Por Monica Gabbay, endocrinologista pediátrica, Coordenadora do Ambulatório de Bomba de Insulina da Universidade Federal de São Paulo (Unifesp) e coordenadora do departamento de DM1 do jovem da Sociedade Brasileira de Diabetes

Muito se fala sobre o diabetes do tipo 2, doença adquirida em razão de hábitos de vida, como obesidade e hipertensão, e fatores genéticos, mas o diabetes tipo 1, menos incidente, porém necessita de tratamento imediato e contínuo, ocupa um papel de coadjuvante na política pública de saúde e na cobertura das operadoras. Com esse cenário preocupante, os cerca de 580 mil DM1, jargão usado para identificar esses pacientes, muitas vezes ficam desatendidos, sem direito a tratamentos mais adequados de controle dessa enfermidade ou acesso a novas tecnologias.

O diabetes tipo 1 é uma doença autoimune e ocorre quando há uma destruição progressiva das células responsáveis pela produção de insulina no pâncreas. Essa enfermidade acomete principalmente crianças e adolescentes. Sem o hormônio insulina no organismo, não é possível metabolizar a glicose para a produção de energia.

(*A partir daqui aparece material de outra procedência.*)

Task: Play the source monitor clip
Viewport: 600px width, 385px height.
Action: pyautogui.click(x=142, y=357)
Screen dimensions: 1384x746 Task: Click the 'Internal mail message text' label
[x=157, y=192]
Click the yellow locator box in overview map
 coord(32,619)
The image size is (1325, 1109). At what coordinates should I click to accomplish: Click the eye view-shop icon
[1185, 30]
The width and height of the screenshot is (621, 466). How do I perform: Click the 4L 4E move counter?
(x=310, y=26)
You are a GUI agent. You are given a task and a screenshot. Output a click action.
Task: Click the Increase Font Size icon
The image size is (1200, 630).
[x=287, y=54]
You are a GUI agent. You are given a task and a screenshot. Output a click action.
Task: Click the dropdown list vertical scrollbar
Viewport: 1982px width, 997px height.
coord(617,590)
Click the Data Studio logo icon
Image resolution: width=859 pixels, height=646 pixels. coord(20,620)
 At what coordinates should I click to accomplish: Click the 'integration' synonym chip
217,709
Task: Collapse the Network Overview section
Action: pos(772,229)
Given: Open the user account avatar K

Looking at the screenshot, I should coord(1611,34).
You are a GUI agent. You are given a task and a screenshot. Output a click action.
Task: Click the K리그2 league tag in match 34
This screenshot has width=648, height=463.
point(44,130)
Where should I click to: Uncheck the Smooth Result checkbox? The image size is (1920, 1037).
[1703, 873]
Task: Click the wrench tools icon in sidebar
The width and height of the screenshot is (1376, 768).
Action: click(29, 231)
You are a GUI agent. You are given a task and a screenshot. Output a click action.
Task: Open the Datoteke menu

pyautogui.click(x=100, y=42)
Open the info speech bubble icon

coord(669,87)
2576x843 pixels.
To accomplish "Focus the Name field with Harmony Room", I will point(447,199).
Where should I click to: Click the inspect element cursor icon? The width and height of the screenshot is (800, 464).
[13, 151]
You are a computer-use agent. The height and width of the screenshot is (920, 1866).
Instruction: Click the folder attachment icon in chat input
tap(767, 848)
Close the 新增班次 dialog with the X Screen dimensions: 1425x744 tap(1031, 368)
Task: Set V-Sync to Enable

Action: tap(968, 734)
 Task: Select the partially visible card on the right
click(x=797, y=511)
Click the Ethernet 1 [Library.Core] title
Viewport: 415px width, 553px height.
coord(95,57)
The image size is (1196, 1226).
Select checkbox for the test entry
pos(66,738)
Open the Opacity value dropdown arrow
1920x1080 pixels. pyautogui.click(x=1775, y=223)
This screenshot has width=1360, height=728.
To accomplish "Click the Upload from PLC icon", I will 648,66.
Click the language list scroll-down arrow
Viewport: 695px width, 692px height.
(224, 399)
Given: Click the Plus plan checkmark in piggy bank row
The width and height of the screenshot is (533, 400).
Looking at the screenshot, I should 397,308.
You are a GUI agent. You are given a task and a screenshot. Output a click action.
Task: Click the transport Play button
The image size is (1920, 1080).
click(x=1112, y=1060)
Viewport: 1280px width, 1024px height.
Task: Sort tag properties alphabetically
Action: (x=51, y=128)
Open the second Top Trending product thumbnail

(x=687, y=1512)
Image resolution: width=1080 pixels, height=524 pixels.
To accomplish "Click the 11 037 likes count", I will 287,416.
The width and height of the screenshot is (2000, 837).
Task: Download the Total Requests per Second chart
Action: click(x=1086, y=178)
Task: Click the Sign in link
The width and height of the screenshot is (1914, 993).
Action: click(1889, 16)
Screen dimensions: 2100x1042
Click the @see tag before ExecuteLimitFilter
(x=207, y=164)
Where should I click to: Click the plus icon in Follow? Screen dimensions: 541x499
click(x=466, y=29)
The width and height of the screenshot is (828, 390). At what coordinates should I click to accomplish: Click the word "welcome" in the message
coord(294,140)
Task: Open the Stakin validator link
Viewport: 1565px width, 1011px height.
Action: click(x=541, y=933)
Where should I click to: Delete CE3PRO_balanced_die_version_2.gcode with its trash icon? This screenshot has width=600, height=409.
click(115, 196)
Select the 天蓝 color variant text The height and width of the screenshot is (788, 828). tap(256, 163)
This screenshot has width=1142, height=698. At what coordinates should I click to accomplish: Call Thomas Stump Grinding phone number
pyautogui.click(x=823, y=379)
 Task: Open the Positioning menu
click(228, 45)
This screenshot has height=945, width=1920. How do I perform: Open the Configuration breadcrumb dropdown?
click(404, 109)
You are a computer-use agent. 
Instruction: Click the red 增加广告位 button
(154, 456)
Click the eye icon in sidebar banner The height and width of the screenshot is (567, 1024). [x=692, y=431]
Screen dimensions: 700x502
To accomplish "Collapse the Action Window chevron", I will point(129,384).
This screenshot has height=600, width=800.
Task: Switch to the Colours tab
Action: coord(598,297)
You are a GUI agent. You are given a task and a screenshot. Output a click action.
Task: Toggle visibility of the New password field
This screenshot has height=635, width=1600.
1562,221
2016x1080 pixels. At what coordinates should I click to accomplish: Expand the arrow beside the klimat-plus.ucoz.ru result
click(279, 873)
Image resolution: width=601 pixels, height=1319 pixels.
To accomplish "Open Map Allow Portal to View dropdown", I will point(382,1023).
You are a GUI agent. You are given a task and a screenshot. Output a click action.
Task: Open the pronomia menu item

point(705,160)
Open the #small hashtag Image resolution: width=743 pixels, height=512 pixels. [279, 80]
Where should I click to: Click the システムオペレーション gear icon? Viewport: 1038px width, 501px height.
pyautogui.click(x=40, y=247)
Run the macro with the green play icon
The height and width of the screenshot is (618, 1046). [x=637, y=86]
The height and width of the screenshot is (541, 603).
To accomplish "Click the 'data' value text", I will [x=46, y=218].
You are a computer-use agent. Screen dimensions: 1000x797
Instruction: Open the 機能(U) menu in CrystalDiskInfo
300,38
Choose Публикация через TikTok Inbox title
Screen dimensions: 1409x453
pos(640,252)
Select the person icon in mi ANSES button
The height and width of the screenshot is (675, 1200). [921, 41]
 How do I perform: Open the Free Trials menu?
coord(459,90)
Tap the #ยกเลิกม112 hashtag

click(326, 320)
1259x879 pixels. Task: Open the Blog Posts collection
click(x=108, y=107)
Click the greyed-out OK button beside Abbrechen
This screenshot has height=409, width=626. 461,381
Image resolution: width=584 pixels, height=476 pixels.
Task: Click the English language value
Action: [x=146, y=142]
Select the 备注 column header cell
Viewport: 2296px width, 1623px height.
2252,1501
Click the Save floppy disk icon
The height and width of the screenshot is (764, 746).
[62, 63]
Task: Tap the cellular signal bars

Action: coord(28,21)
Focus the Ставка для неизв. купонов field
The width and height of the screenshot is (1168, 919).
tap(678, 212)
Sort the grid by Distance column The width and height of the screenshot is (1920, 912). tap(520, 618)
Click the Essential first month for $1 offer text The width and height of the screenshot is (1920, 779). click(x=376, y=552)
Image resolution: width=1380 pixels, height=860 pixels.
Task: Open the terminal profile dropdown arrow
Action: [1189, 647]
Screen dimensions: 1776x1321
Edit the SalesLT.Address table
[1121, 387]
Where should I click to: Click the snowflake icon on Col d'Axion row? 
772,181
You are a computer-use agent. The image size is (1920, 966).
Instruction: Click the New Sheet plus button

A questão é que sem a insulina, o organismo entra em colapso, por isso a importância do uso de insulina análoga por todo a vida desses pacientes. Entre as complicações do DM1 estão o comprometimento renal, doenças cardíacas, cegueira e chance de amputações, levando o paciente ao coma ou à óbito. Para ter uma ideia, no Brasil, a expectativa de vida de uma criança com DM1 sem tratamento adequado é de 40-54 anos.

Hoje o teste de glicemia não é padrão no pronto-atendimento de crianças ou adolescentes. Por isso, é frequente ouvirmos das mães que elas procuram ajuda emergencial e ficaram sem o diagnóstico correto. O perigo é que a ausência de insulina no corpo leva à cetoacidose diabética, complicação que pode resultar em coma ou morte, se não identificada em tempo. Boca seca, urina em excesso, fraqueza e emagrecimento são sinais de DM1, e não podem ser negligenciados independentemente da faixa etária das pessoas.

Hoje o SUS oferece o tratamento à base de insulina mais simples, nem sempre adequado para todos os casos de DM1, e os estoques desse hormônio estão sempre no limite. As bombas de insulina, chamadas de pâncreas artificial, dispositivos que fazem a liberação contínua de insulina ao longo do dia, também não. Esses sistemas inteligentes fazem a liberação deste hormônio, atuando no controle da hipoglicemia ou da hiperglicemia, condições desafiadoras e graves que afetam a saúde dos pacientes.

Os planos de saúde, por outro lado, fazem o diagnóstico do diabetes tipo 1, mas não oferecem tratamentos. Os pacientes têm que comprar os medicamentos, sensores e as bombas de insulina. Ou seja, recorrem à rede pública de saúde, sobrecarregando um sistema que já trabalha no limite.

Diante desse cenário atual, no entanto, a boa notícia é que a comunidade médica, associações de pacientes e parlamentares da causa estão empenhados na aprovação de projetos de lei que visam garantir os direitos dos pacientes com DM1 bem como o seu bem-estar e qualidade de vida.

Um deles é o 4809/2023, em tramitação no Senado, que visa a modificação da Lei 9.656/1998. A alteração tem como objetivo incluir no rol de coberturas obrigatórias insumos e tecnologias aprovados pela Agência Nacional de Vigilância Sanitária (Anvisa) para o tratamento de pessoas com diabetes tipo 1 no ambiente domiciliar, o que obrigaria os planos de saúde a oferecerem tratamentos. Outro é o PL 2687/2022, que classifica o diabetes do tipo 1 como deficiência para todos os efeitos legais, ampliando assim a disponibilidade de serviços para os pacientes com a doença.

É fato que precisamos dar maior protagonismo ao diabetes tipo 1. Ainda mais porque estudos internacionais indicam crescimento dessa doença em crianças e idosos. Não podemos brincar mais com essas vidas.